At the same time, the series has offered contrasting approaches to team building. The Celtics’ core is made up largely of players they drafted and developed, a roster highlighted by Tatum and Jaylen Brown. That list also includes Marcus Smart, the NBA’s defensive player of the year, and Robert Williams, the fourth-year center who returned to the rotation Saturday about three weeks after knee surgery.

In that way, the Celtics look back on contenders like the Golden State Warriors and Memphis Grizzlies, teams that developed continuity and chemistry by sticking with their young players.

The Nets went the other way, acquiring big-ticket stars like Durant and Irving while trading their draft picks and prospects. It was championship or failure from the beginning. Sometimes that experiment goes well. The Los Angeles Lakers, after all, won the championship in 2020 following a similar script. But that seems to be the exception these days, and the Lakers have since collapsed into a very expensive, aging dust heap after mortgaging their future to try to win now. The Nets may not be far behind.

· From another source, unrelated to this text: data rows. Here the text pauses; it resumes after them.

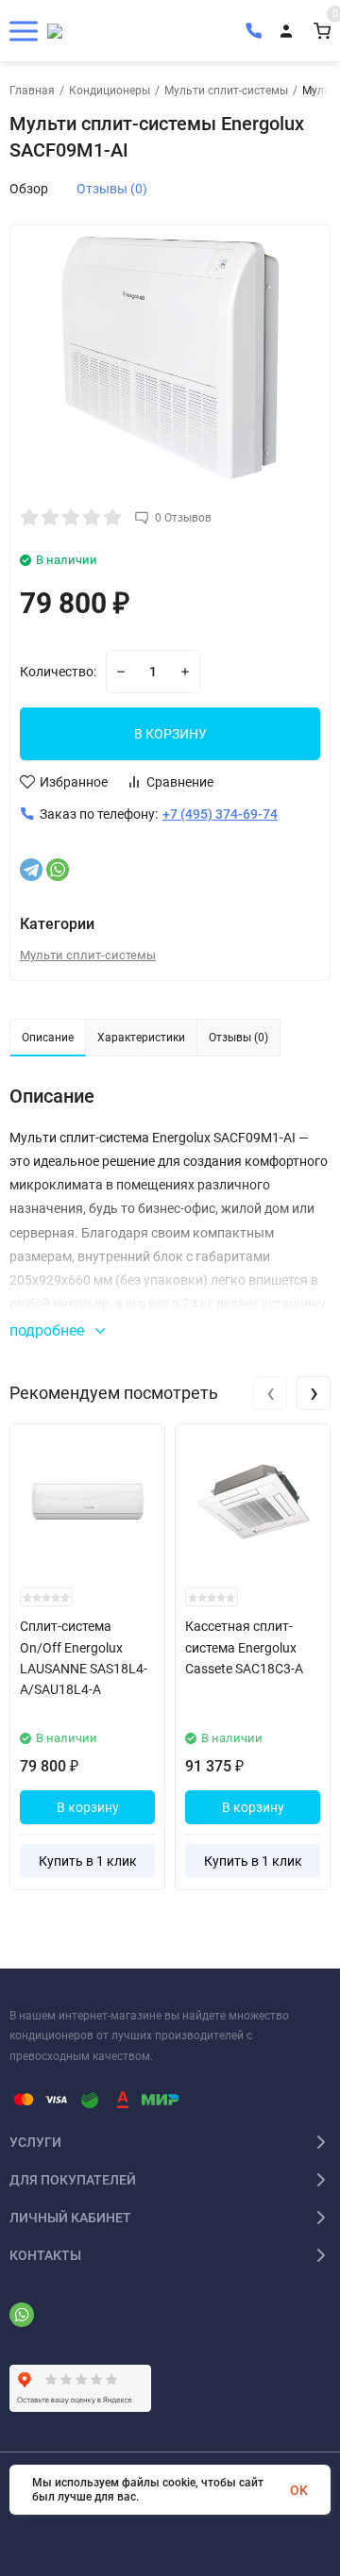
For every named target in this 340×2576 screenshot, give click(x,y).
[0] (322, 30)
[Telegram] (31, 869)
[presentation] (270, 1393)
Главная (32, 90)
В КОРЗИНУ (170, 733)
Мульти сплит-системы (226, 90)
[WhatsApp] (57, 869)
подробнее (48, 1330)
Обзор (28, 188)
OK (299, 2490)
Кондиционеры (109, 90)
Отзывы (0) (111, 188)
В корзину (88, 1807)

The Nets, of course, have had a particularly disjointed season, and even before the start of Game 3, Nash was rattling off a summary list of the challenges his team had faced: Not having Irving for much of the season because he refused to be vaccinated; trade James Harden to the Philadelphia 76ers; missing Durant for six weeks due to sprained knee ligaments. Nash said he wasn’t making excuses, but…

“We’ve had very few pockets with everyone able to play,” he said.

At this point, they may only have one of them left.